Questo carattere contraddittorio della nozione stessa di sinistra, nella fase attuale, ha potuto essere rimosso per qualche tempo. Lo strumento della rimozione è stato, per lunghi anni, l’antiberlusconismo ossessivo. Incapaci di dare un senso all’esistenza delle proprie organizzazioni, che non fosse l’attaccamento personale al potere e ai suoi vantaggi, i ceti dirigenti della sinistra italiana hanno posto il rifiuto di Berlusconi come unico contenuto e collante della propria parte politica. Ma nel momento in cui il Partito Democratico di Veltroni ha scelto di presentarsi da solo alle elezioni, l’antiberlusconismo ha funzionato contro la sinistra (cioè la sinistra arcobaleno). Se per anni si ripete che la cosa fondamentale, alla quale tutto il resto va subordinato, è impedire l’accesso al potere di Berlusconi, se in nome di questo si sacrifica ogni contenuto reale della propria politica, è chiaro che i partiti di sinistra finiscono per perdere il proprio elettorato: nella situazione in cui  ci si è trovati alle politiche del 2008, chi era legato ai contenuti reali di una politica di sinistra si è astenuto (o ha espresso un ininfluente voto per piccole formazioni di estrema sinistra)  perché ha capito che tali contenuti verranno sempre e comunque sacrificati alla necessità delle alleanze antiberlusconiane, mentre chi ha davvero introiettato la necessità di combattere Berlusconi come fine principale della politica ha votato PD.
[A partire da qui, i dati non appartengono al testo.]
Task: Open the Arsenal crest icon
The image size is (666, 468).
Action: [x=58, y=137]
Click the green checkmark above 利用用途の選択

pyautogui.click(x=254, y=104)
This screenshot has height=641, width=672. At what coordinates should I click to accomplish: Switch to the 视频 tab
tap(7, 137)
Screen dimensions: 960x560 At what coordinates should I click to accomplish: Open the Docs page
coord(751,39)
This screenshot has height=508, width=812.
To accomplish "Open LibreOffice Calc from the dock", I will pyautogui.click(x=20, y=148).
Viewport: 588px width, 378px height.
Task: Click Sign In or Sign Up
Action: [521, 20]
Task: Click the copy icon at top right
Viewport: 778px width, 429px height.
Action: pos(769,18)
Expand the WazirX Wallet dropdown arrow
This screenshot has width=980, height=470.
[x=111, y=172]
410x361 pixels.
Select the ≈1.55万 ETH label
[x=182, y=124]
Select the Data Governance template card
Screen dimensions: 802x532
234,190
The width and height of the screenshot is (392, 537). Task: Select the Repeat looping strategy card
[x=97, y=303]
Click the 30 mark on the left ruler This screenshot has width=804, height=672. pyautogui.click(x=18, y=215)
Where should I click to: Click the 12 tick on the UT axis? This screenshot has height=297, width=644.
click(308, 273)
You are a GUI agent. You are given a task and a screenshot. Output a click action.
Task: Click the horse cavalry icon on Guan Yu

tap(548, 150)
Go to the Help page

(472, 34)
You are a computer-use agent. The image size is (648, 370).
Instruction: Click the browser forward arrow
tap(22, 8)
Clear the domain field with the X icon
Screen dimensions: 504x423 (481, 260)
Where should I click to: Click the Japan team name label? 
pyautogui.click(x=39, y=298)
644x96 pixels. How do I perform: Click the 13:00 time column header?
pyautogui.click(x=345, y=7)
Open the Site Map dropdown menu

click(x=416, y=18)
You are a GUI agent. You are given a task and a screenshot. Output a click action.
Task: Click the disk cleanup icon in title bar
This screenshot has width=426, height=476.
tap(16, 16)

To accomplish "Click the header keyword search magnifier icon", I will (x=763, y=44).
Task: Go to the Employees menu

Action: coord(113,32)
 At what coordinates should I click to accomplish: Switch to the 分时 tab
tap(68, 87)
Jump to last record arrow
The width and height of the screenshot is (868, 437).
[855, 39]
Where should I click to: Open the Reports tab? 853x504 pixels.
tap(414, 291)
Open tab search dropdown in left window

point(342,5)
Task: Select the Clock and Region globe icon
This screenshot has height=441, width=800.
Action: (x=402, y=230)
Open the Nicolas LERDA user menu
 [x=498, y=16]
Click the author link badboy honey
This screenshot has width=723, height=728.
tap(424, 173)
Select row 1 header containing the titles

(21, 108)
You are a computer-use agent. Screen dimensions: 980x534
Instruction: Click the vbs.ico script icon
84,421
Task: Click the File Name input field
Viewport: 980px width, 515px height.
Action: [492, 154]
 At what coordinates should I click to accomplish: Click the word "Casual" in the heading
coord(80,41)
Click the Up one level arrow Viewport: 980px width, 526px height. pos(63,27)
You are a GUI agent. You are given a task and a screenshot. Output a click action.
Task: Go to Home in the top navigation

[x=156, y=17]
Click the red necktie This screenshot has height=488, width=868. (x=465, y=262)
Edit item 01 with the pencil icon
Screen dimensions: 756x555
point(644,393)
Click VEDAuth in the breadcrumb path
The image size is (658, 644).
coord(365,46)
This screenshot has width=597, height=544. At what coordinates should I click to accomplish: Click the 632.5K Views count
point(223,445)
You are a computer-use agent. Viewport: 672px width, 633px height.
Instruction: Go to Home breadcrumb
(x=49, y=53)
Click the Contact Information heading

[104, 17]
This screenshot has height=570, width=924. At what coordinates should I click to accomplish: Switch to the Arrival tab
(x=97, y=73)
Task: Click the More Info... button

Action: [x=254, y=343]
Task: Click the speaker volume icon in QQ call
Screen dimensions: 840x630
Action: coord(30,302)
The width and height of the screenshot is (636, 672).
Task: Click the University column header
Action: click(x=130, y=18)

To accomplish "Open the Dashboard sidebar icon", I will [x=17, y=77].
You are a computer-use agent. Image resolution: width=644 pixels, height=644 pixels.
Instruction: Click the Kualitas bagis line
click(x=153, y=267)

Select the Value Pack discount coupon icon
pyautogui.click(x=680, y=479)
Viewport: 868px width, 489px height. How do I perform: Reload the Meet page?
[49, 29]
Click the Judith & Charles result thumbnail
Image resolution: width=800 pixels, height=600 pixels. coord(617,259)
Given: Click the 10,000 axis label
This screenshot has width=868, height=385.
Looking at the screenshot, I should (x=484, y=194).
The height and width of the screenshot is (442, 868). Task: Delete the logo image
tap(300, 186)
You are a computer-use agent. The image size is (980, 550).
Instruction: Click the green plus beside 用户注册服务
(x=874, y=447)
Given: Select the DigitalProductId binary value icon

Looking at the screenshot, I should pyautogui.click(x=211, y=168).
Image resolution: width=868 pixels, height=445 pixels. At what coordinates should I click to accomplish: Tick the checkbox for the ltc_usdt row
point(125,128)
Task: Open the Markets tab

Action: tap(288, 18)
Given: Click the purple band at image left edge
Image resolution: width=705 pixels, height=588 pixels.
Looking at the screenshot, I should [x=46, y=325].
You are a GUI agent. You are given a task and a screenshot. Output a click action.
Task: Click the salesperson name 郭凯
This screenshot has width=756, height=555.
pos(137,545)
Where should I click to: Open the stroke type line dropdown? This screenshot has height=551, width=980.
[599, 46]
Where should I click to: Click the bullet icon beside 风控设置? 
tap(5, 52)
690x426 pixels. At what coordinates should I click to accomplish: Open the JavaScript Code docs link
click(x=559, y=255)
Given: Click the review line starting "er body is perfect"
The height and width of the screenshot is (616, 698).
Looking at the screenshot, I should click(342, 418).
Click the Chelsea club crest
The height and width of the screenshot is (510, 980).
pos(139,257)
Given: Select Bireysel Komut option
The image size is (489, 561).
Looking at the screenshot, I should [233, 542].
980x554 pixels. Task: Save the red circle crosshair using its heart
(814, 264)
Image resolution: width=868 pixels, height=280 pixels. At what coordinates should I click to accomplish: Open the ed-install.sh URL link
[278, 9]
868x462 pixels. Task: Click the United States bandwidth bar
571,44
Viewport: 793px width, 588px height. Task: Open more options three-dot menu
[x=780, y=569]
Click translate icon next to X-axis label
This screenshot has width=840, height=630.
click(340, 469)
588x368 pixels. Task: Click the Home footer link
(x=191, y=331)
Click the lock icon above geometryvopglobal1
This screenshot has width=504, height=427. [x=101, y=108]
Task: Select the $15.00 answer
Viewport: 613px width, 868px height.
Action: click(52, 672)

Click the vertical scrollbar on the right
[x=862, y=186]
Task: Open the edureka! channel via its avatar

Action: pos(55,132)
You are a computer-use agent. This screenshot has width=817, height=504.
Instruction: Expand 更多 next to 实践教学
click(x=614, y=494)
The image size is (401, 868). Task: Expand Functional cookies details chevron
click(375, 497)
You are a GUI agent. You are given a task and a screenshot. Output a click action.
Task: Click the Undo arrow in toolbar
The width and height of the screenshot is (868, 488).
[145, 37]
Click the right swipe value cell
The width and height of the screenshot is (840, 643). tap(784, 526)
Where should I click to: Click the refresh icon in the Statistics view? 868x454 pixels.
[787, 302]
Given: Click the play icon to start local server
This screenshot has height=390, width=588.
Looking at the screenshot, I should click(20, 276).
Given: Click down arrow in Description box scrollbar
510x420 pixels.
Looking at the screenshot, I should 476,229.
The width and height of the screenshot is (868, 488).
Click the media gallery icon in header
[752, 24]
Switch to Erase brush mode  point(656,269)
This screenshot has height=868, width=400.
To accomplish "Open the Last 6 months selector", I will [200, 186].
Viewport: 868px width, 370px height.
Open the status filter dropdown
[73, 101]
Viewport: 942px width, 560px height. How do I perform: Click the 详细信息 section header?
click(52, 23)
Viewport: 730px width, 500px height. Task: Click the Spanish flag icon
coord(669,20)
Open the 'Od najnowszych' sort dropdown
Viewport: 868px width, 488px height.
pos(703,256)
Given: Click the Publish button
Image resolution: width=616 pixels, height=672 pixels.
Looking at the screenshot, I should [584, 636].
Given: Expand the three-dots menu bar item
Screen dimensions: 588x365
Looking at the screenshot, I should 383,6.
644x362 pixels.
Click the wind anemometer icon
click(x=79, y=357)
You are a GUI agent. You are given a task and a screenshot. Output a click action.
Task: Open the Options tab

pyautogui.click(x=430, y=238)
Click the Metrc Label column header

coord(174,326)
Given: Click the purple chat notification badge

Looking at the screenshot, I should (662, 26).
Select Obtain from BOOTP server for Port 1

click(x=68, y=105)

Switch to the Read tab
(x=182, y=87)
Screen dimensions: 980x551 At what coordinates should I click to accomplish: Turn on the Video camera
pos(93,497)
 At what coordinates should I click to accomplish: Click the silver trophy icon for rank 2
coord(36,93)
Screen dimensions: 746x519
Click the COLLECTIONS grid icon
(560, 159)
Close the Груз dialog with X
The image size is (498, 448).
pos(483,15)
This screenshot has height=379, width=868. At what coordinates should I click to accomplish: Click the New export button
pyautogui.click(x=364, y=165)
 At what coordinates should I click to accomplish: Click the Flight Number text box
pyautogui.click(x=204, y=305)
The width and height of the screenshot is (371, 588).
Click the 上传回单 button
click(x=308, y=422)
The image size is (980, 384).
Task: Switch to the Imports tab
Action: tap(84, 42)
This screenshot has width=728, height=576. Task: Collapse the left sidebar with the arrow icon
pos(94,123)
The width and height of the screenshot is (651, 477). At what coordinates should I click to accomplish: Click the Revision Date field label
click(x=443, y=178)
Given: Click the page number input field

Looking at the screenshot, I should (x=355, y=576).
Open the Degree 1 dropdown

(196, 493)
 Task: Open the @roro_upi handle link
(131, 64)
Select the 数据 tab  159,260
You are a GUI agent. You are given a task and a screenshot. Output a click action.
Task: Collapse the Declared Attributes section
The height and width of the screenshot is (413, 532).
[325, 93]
Questa scomparsa della sinistra non ci addolora. Essa sgombra il campo dagli equivoci, fa chiarezza, e la chiarezza è sempre benvenuta. La realtà ha fatto tornare i conti, cancellando dalla storia una impostazione storica e politica ormai priva di fondamenti. Non si tratta ora di ricostruire una nuova sinistra (o una caricatura di partito comunista), che sarà finalmente quella buona, quella giusta, quella vera. Si tratta invece di capire come sia possibile far vivere gli ideali di emancipazione, giustizia, solidarietà (o, se si preferisce, i classici ideali di libertà, uguaglianza, fraternità), in una situazione in cui non è più possibile la lotta politica come l’abbiamo conosciuta finora.